(Saved data entries)
* * * * * * *
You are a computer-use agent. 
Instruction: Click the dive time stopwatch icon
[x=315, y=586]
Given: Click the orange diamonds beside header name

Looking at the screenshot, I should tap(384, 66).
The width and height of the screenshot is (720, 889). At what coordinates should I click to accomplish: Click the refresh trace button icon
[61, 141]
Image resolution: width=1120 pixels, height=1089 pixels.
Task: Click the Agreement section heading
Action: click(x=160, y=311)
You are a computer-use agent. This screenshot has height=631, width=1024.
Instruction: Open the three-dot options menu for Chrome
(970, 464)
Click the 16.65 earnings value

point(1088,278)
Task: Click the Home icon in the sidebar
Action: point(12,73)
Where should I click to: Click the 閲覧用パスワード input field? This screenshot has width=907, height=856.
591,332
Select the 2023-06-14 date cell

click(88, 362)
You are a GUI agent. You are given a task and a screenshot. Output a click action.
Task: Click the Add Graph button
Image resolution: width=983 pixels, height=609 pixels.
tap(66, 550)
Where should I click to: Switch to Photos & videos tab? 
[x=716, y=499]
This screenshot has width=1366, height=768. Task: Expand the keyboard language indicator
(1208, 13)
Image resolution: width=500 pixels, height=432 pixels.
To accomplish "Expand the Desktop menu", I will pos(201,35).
* * * * * * *
YOUR INSTRUCTIONS:
Each line in which the string "agent" is found must be copied from the data.

RESULT:
You are a computer-use agent. 
You are a computer-use agent. This screenshot has height=631, width=1024.
You are a GUI agent. You are given a task and a screenshot. Output a click action.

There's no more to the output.